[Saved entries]
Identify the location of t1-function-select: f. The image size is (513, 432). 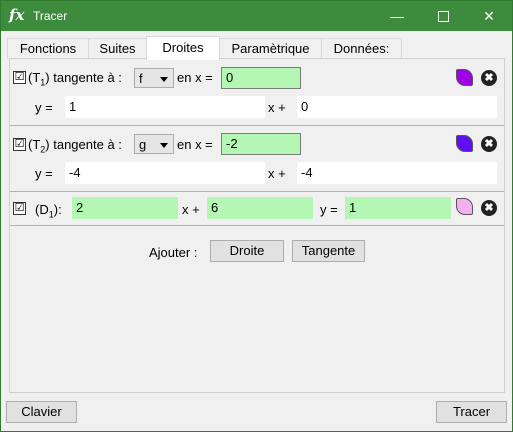
(154, 78).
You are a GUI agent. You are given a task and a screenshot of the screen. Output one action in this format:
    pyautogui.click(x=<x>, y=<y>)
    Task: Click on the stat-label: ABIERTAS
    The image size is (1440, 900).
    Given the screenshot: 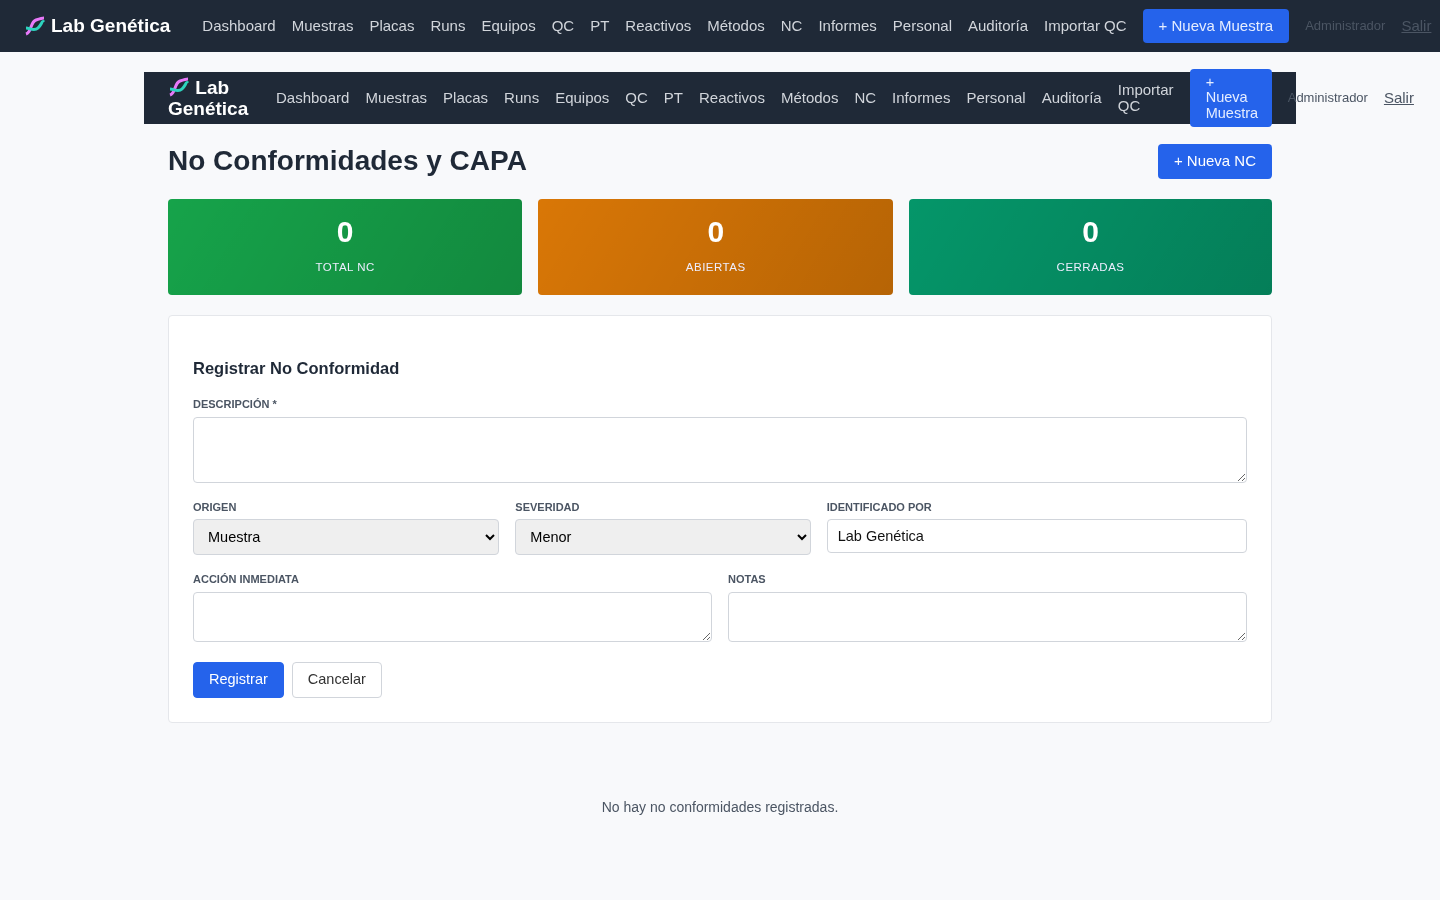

■ Your instructions ■
Please rewrite all of the items above, swapping "image size" for "screenshot size" and keeping everything else the same. Leave out the pictures.

■ Solution to this task ■
Identify the location of t1-function-select: f. The screenshot size is (513, 432). 
(154, 78).
You are a GUI agent. You are given a task and a screenshot of the screen. Output one action in this format:
    pyautogui.click(x=<x>, y=<y>)
    Task: Click on the stat-label: ABIERTAS
    The screenshot size is (1440, 900).
    Given the screenshot: 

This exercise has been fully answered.